The words had never been spoken as clearly and with such alarming clarity as Jonathan spoke them that evening. The gentle manservant, who possessed a certain understanding of our status and dilemnas, has temporarily aligned himself with us at the risk of offending his master. He allowed us to sleep in a field that was free of trash and foul odors that evening so we could awake refreshed for the journey into tomorrow. In the morning we rose and the manservant returned, bringing with him several coffee cups that still had a puddle of liquid at the bottom of them.

"Lord Cabot Eulridge had a meeting this morning and requested rounds of coffee for his well heeled associates. What they did not finish, you may drink."

"Bless you, gentle manservant, for allowing the residue of this possibly excellent brew to trickle down in good fortune to us."

"Blessings upon you, sorrowful waifs. Finish it and be off with you. The senator may not see you in my stead."

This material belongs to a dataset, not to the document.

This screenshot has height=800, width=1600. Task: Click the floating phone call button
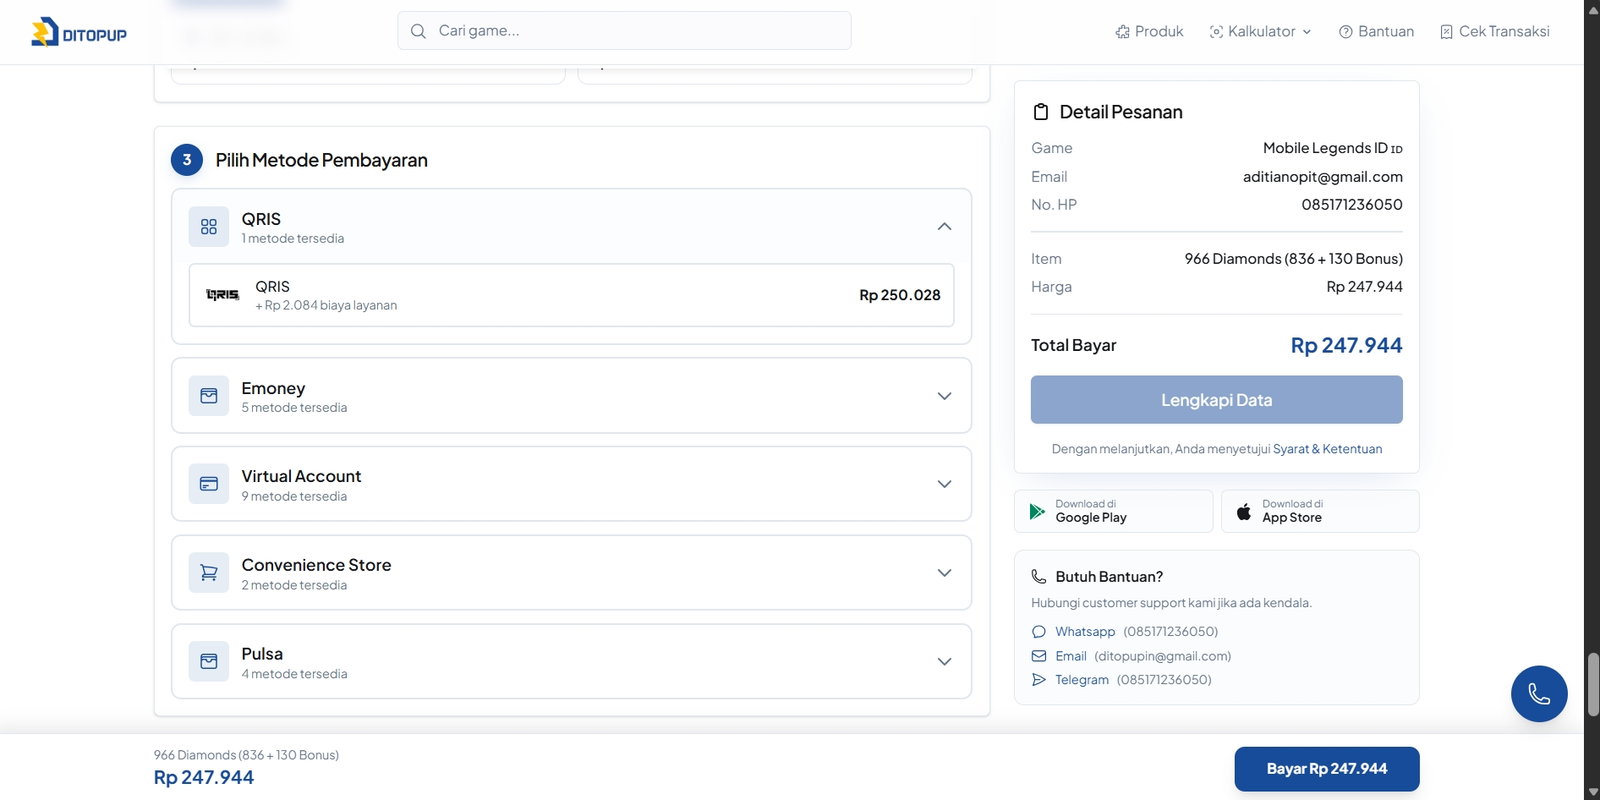(1538, 693)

We headed west, knowing that the ocean was no more than a two day journey to the east. We had heard tales of the west, tales that led some to believe a man could rise above his status in life and achieve something through hard work and clever word associations. We did not know if such a place could possibly exist, and we knew we were not at all interested in hard work, but there was nothing else to reasonably justify our journey and quest. We would walk in our old and brittle shoes until they fell off our feet and then we would walk barefoot until all the skin had wore off the bottoms of our feet and our bones freely mingled with grass and gravel alike. Nothing could deter us from the magnitude of our quest and nothing would slow us down.